Come è noto, il “made in” delle merci è determinato secondo i principi generali WTO, universalmente condivisi ma localmente variabili, per cui un bene è originario del luogo in cui esso è interamente ottenuto, oppure, se alla sua produzione hanno partecipato beni di diversa origine, il bene risulta originario presso il luogo in cui è intervenuta l’ultima trasformazione sostanziale, economicamente giustificata. Determinare l’origine di un bene, dunque, muove da un’analisi fattuale e, insieme, normativa, adattando la prima alla seconda per ottenere i processi che consentono di avere, come risultante, l’origine ambita (che, tradizionalmente, per l’Italia coincide, per i prodotti che ne hanno appeal, con la legittima apposizione dell’etichettatura made in Italy).
La questione è, tuttavia, altamente complessa, perché, anzitutto, occorre una profonda conoscenza delle regole US, che solo un network radicato può garantire. Le regole di origine non preferenziale, infatti, non si basano (solo) su principi codificati, come nell’UE, o di successiva elaborazione giurisprudenziale generale, perché esse seguono il diritto comune americano. In buona sostanza, per determinare il made in delle merci, si può ragionare per analogia con le note regole UE, ma in molti casi (prodotti speciali, semiconduttori, tessuti, assemblaggi, kit, ecc..) il doppio check è fondamentale.
La questione, poi, si complica ulteriormente allorquando venga in considerazione l’analisi afferente alla diversa origine che può qualificare i prodotti, che si appaia alla prima, senza sostituirla, ossia l’origine preferenziale. In presenza di Accordi di Libero Scambio, è infatti possibile prescindere dalla tassazione standard per riconoscere trattamenti daziari di favore (zero rate o riduzione) per beni interamente ottenuti o sufficientemente lavorati in una delle due parti “accordiste”.

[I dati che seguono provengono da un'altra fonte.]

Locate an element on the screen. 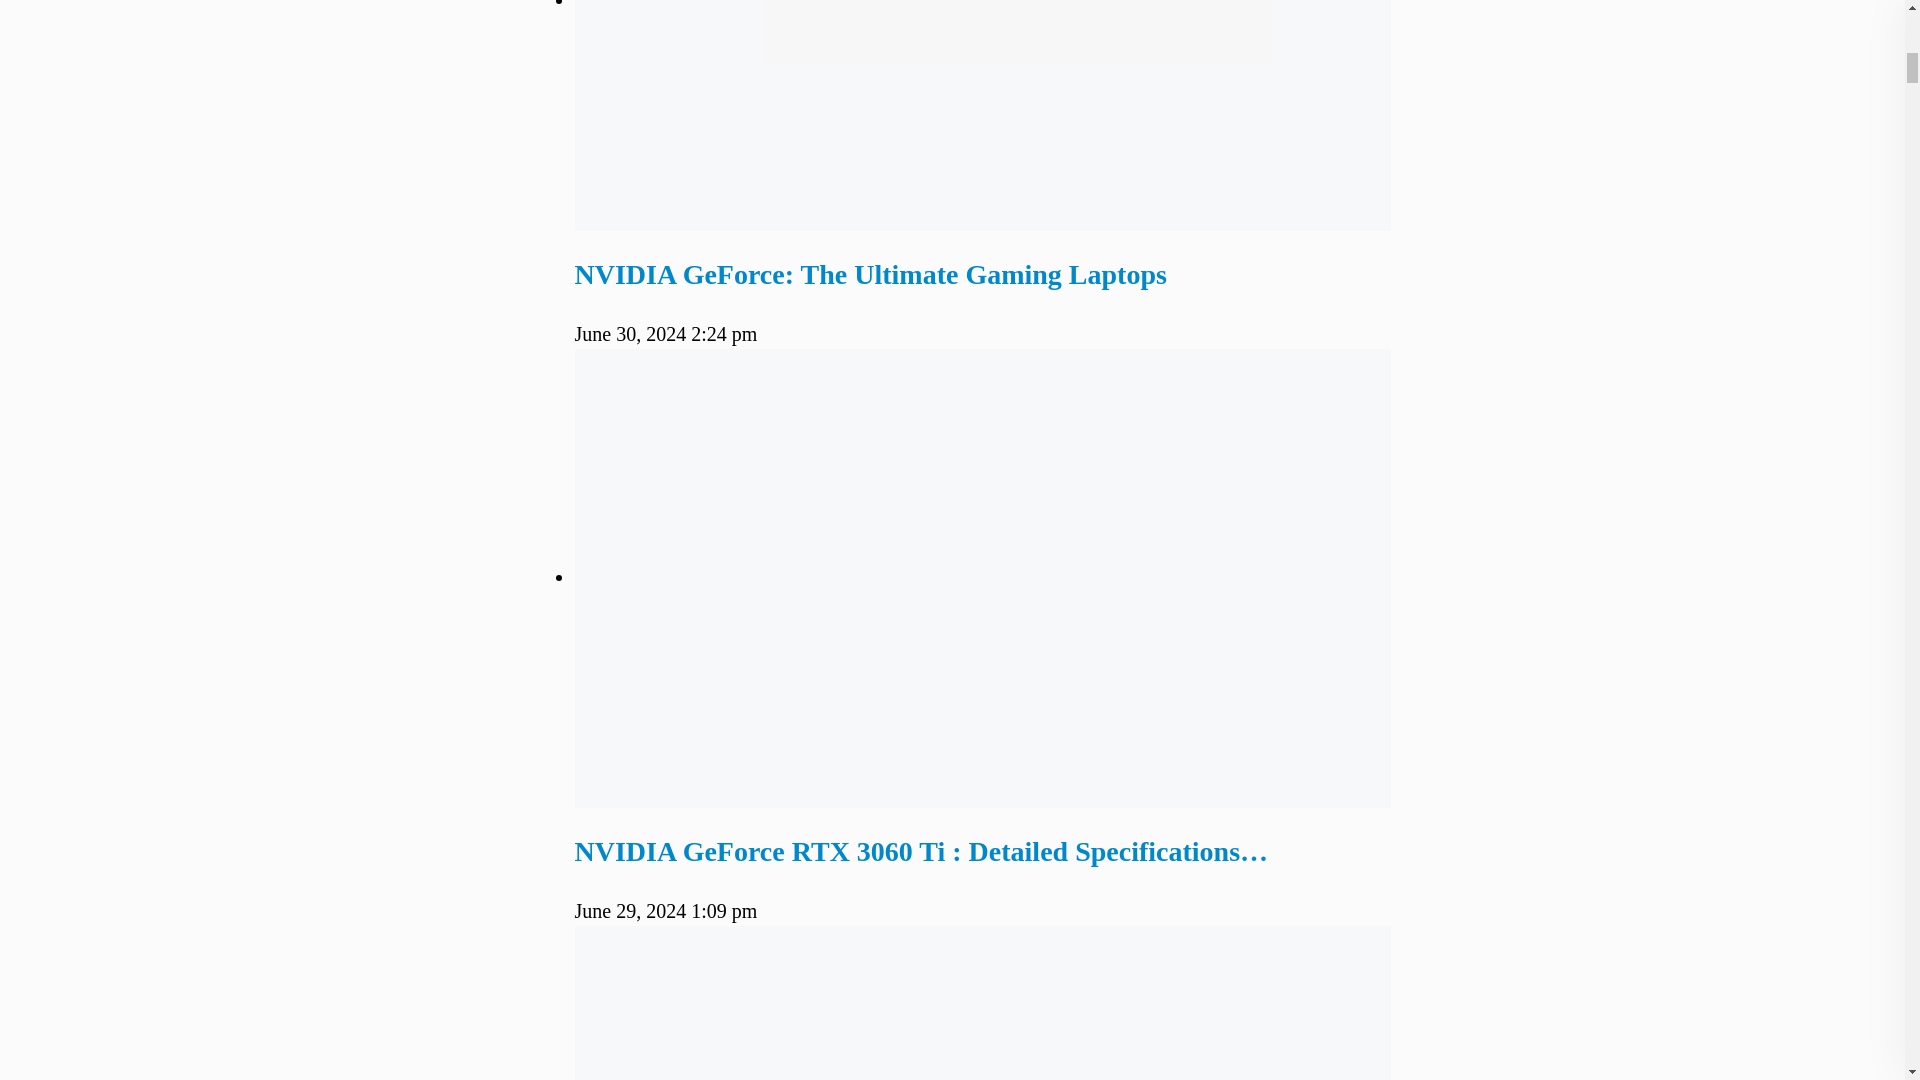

La tematica dell’origine preferenziale, di base, non attiene pienamente alla nuova tassazione USA, che è basata sul sistema di origine non preferenziale, seppure in quota parte rilevino per le produzioni messicane o canadesi (accordi USMCA), dove il calcolo dei dazi segue criteri selettivi per le merci riconducibili alle regole di preferenza dei detti accordi. Ma vale ancora di più per le imprese nazionali che, nella logica di mitigazione dei dazi USA, possono spingere maggiormente nella ricerca di fornitori preferenziali, per ridurre i dazi sulle materie prime, oppure su nuovi mercati di sbocco, favoriti dall’assenza sostanziale di imposte doganali.
Questo percorso, naturalmente, conduce a riflessioni sulla tassazione e sui relativi impatti sulla supply chain, perché, nel caso USA, la tassazione – come ormai noto – segue l’origine, per cui un bene cinese, per fare l’esempio più estremo, in USA sconta un dazio aggiuntivo del 125 per cento a prescindere dalla provenienza del bene e, dunque, anche se lo stesso è stato precedentemente importato nell’UE e, da qui, è stato rispedito a destino. In questa logica, l’utilizzo di regimi sospensivi, depositi e free zone è un’altra chiave di gestione e resilienza, seppure vincolata a logiche normative americane che occorre valutare con attenzione e competenza.